Selain itu, kepada GAMKI dan GMKI (Gerakan Mahasiswa Kristen Indonesia), dia menjelaskan ada beberapa pemicu terjadinya persoalan antarberagama di negeri ini, yakni penodaan agama dan pelarangan pendirian rumah ibadah. “Kita punya problem-problem yang menjadi pemicu adanya persoalan relasi antar umat beragama itu menjadi tidak baik, bahkan bisa berkonflik.

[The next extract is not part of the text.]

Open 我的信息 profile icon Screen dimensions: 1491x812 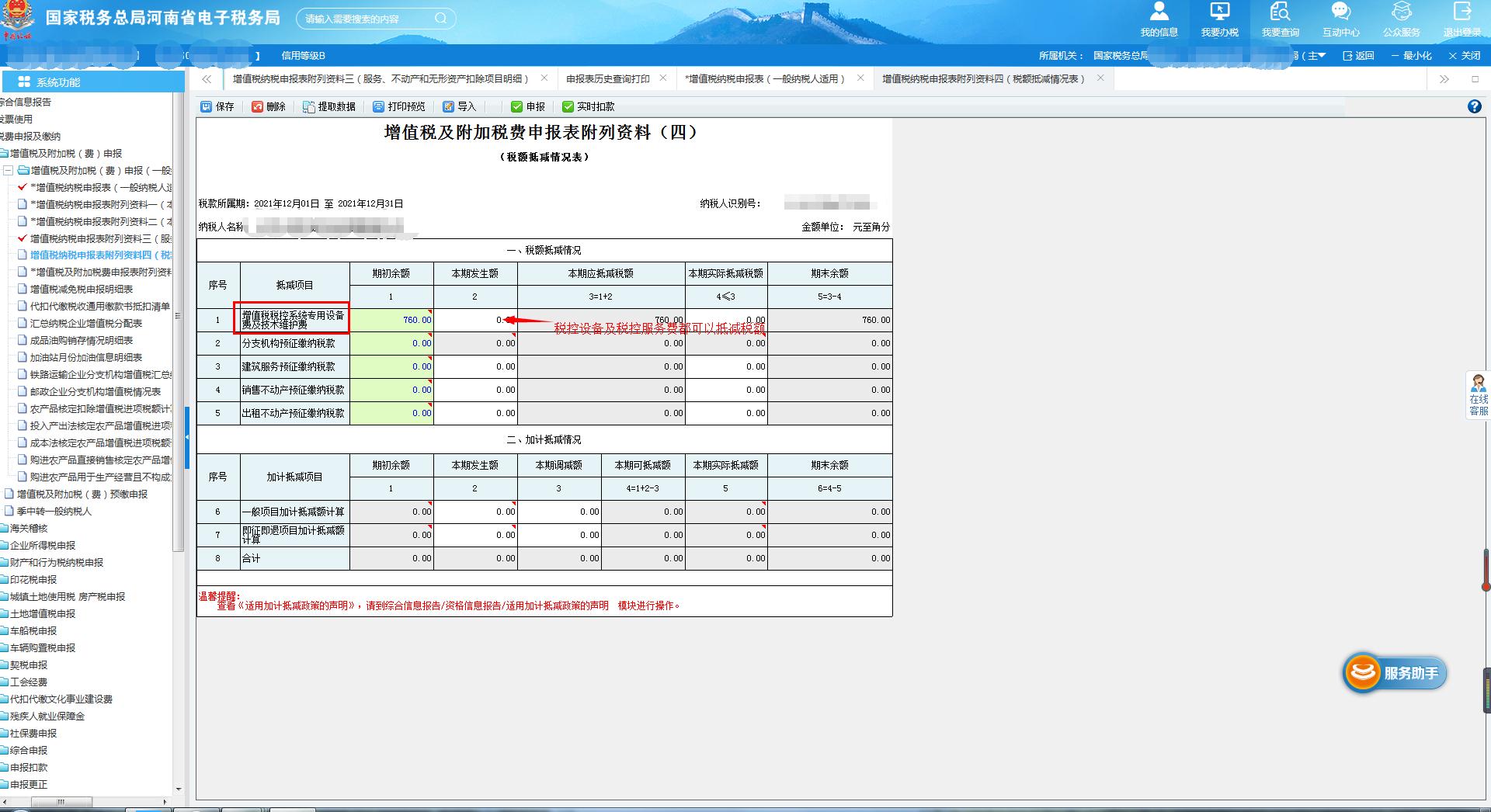1159,12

GAMKI dan GMKI harus terus berbicara tentang persoalan penodaan agama ataupun pelarangan pendirian rumah ibadah. Kalau itu tidak clear dalam interpretasinya, maka persoalan ini akan sangat dominan dalam relasi antara agama,” kata Dirjen.
Salah satu contoh, tuturnya, sulitnya membangun rumah ibadah di beberapa daerah. Sementara, di Tanah Papua pendirian rumah ibadah tidak pernah menjadi persoalan. “Pendirian rumah ibadah. Di Papua, orang mendirikan rumah ibadah apapun enggak ada masalah. Tetapi di tempat-tempat tertentu, itu bermasalah. Saya tidak bisa memahami, tetapi setelah mencoba melihat lebih jauh memang ada doktrin-doktrin tertentu yang sama sekali melarang (mendirikan rumah ibadah),” kata dia.

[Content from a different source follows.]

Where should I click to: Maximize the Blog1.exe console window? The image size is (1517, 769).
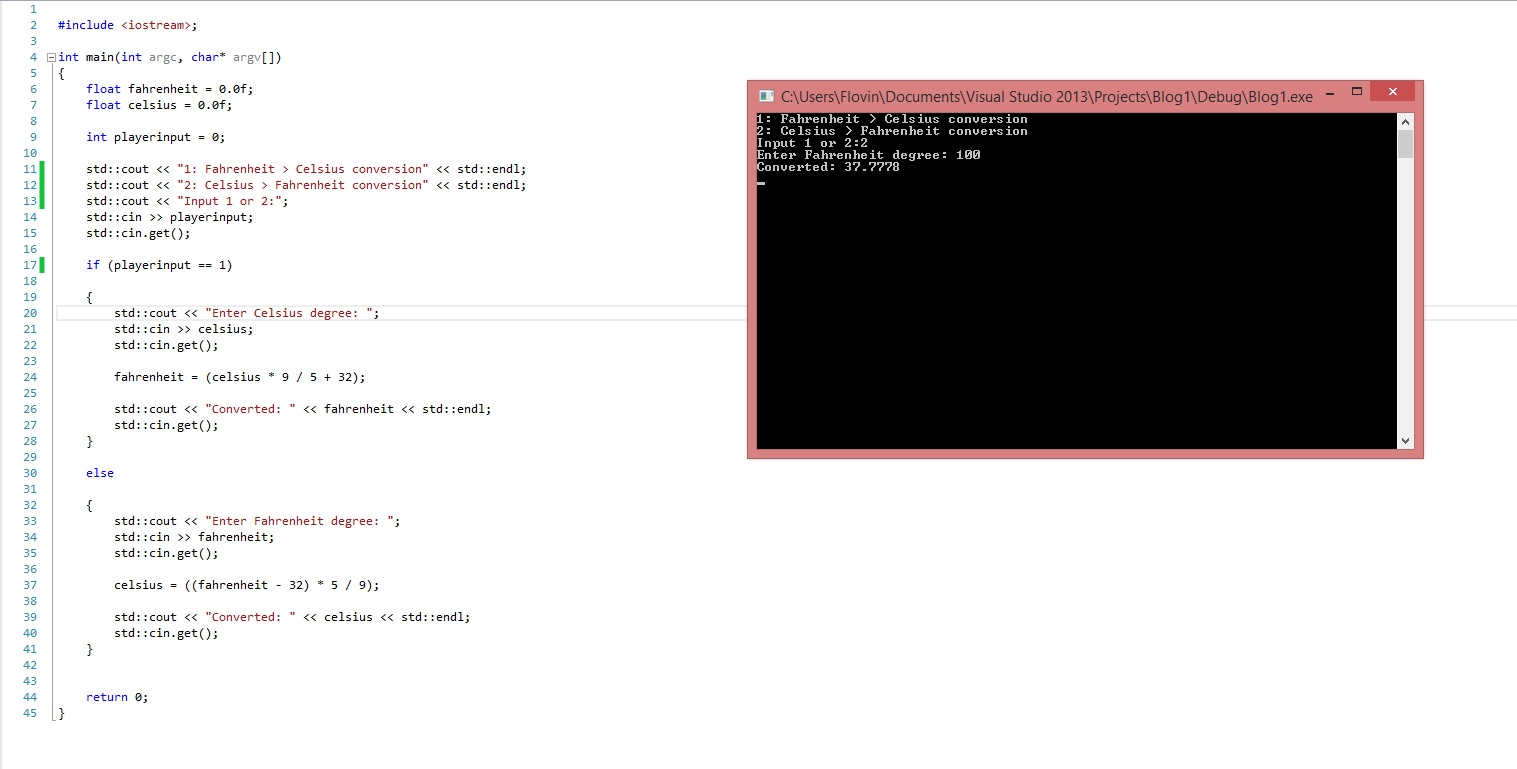[x=1357, y=92]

Menurutnya, ideal dalam melihat dan menyelesaikan persoalan di Papua adalah dengan melakukan pendekatan agama sebagai sebuah resolusi konflik untuk mewujudkan Papua tanah damai. “Di Papua dikenal dengan tiga tungkunya, yang terdiri dari Adat, Agama, dan Pemerintah. Bagi kami (Kementerian Agama RI), melihat dan menyelesaikan persoalan di Papua, harus dengan cara pendekatan agama sebagai sebuah resolusi konflik untuk memujudkan Papua tanah damai,” ucap Prof. Pentury. Pentury menyinggung Indeks Kerukunan Umat Beragama (KUB) di Papua dan Papua Barat dan membandingkannya dengan kondisi kesejahteraan di kedua provinsi tersebut.
“Indeks Kerukunan Umat Beragama di Papua dan Papua Barat tinggi. Papua Barat itu nomor satu urutannya, 82,1 persen. Papua ada di nomor 6 (79,8 persen). Namun berbanding terbalik dengan indeks kemiskinan dimana Papua, Papua Barat, NTT, dan Maluku itu ada di posisi 5 besar bawah. Perbandingan data ini kontradiktif dan paradoks,” jelasnya. Menurut Prof. Pentury, masyarakat Papua dan Papua Barat moderat dan toleran, tidak seperti yang dikhawatirkan oleh segelintir orang. Namun yang menjadi persoalan adalah terkait kesejahteraan dan pemerataan ekonomi. “Gap kesejahteraan ini yang harus dijawab oleh pemerintah. Kemenag melalui program Kita Cinta Papua dan Papua Bangga berupaya untuk dapat menjawab persoalan ini melalui pembangunan sekolah dan rumah ibadah, sembari meningkatkan SDM dan membangun moderasi beragama untuk mewujudkan Papua tanah damai,” ujarnya.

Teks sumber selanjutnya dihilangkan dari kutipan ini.